Passive bond funds allocate based on index weightings rather than discretionary views. Once a market is included, funds that track the index are required to allocate a portion of portfolios to that country’s bonds. That mechanism can bring steady capital inflows and can change how bonds are priced and traded over time.
Beyond flows, higher foreign participation can improve market liquidity, deepen the investor base, and enhance price discovery. As demand for government securities rises, bond yields tend to soften, which can lower government borrowing costs and indirectly influence borrowing conditions for corporates.
Market-opening measures already in play
The Centre has pointed to “market-opening measures” such as the Fully Accessible Route as steps that have aided the inclusion of Indian gilts in global bond indices previously. The stated effect has been improved capital flows and credibility for India’s bond market.
Separately, Bloomberg announced India’s inclusion into its EM Local Currency Government indices in March 2024. Those inclusions were set to occur in a phased manner. Indian government bonds were expected to start climbing index share from June 2024, reaching a 10% share of the JP Morgan index by March 2025. For the Bloomberg index, a similar process was outlined to start in January 2025 and run until October 2025.
What Bloomberg says it needs from eligible markets
Bloomberg’s documentation indicates that inclusion in the Global Aggregate Bond Index is determined by alignment with its benchmark design principles. It is not based on the size of the economy, reform intent, or a discretionary assessment.
To qualify, a market must consistently meet requirements for replicability, operational stability, and transparency. Bloomberg has emphasised the need for clarity on market accessibility, settlement mechanisms, and taxation, making the latest tax exemption relevant to the assessment.
Market impact: liquidity, yields, and index-driven sensitivity
The episode has underlined how sensitive bond markets can be to global index-related flows. Index inclusion matters more for structural capital flows than for near-term yield expectations, because passive funds can deliver demand that is relatively steady and rules-based.

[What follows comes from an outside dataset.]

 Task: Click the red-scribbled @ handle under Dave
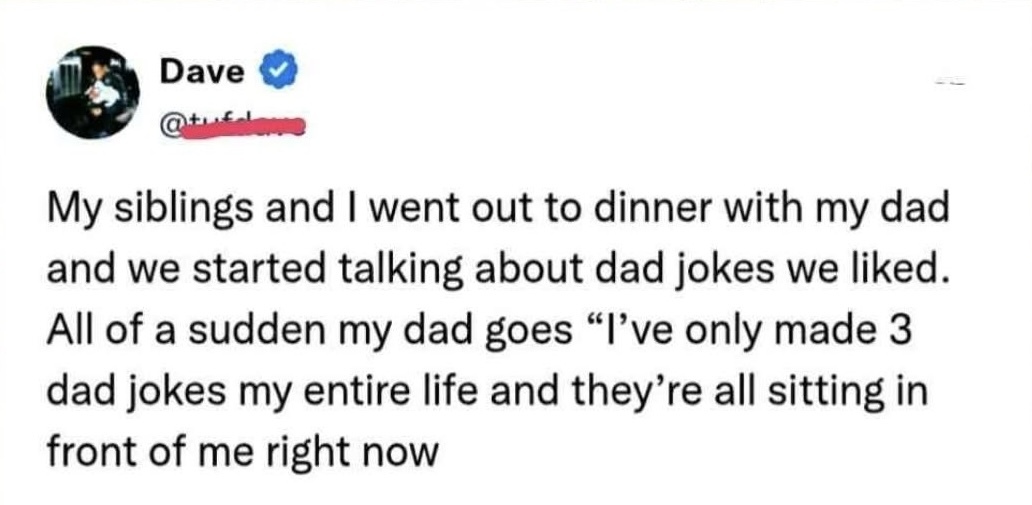[231, 126]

Market commentary linked the importance of inclusion to multiple channels: foreign inflows, stronger demand for government paper, potential easing in borrowing costs, and better long-term liquidity. With inclusion deferred, the estimated $10 billion to $15 billion of passive flows remain on hold until the decision is revisited.
Key facts at a glance
Why the tax step fits into the broader index push
India’s government bond market has grown rapidly in recent years, and policymakers have been trying to attract more foreign capital. Index inclusion is positioned as a route to bringing sustained foreign participation, rather than episodic portfolio flows.
The FPI tax exemption is framed as removing a clear structural disadvantage for foreign investors and aligning India’s market framework more closely with global expectations. The remaining focus, based on Bloomberg’s stated concerns, will be on operational readiness, including accessibility and settlement.
Conclusion
India’s decision to exempt FPIs from tax on interest and capital gains in government securities strengthens the case for Indian bonds in Bloomberg’s Global Aggregate Index review. With Bloomberg’s assessment still open and a formal update expected by mid-2026, the next set of signals will come from how quickly operational and replicability concerns are addressed.